> _REQUIREMENT_
From the entries below, copy out all lines holding "will".

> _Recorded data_
########################################

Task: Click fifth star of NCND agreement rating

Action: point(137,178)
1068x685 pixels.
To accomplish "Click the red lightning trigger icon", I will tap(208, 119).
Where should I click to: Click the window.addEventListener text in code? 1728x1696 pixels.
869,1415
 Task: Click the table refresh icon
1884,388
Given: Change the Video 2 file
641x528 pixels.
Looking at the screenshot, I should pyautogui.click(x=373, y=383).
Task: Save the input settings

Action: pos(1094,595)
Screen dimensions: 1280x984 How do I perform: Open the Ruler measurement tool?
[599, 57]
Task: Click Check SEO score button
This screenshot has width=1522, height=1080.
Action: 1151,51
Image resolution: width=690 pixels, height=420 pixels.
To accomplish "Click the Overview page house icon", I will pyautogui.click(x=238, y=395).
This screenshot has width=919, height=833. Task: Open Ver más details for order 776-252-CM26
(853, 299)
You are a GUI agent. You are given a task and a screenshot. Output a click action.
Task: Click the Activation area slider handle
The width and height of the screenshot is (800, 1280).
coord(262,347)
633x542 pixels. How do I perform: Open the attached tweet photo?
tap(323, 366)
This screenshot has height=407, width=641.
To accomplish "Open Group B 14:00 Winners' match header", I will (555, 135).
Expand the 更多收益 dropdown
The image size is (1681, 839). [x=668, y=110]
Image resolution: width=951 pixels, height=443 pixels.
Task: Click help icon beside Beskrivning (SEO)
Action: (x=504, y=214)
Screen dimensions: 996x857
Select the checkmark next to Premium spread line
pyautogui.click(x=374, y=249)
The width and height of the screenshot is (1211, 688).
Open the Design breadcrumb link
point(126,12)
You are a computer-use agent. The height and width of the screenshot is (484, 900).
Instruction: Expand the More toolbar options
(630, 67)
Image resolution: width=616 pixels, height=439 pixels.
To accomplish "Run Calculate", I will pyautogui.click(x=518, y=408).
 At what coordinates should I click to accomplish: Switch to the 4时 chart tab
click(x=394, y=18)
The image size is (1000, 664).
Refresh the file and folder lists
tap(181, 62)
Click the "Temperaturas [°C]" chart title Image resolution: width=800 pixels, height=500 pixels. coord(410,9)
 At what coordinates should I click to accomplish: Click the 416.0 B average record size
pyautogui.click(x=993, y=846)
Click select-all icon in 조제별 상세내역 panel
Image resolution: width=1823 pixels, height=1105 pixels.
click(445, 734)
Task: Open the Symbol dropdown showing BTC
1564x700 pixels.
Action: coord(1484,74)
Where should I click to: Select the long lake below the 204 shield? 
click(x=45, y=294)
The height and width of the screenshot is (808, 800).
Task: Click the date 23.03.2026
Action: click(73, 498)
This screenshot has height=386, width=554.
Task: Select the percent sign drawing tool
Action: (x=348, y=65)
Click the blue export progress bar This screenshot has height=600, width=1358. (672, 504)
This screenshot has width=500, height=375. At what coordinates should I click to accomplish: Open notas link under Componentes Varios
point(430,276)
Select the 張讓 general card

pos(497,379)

########################################

> _ANSWER TO THIS TASK_
To accomplish "Click the red lightning trigger icon", I will tap(208, 119).
To accomplish "Click the Overview page house icon", I will pyautogui.click(x=238, y=395).
To accomplish "Open Group B 14:00 Winners' match header", I will (555, 135).
To accomplish "Run Calculate", I will pyautogui.click(x=518, y=408).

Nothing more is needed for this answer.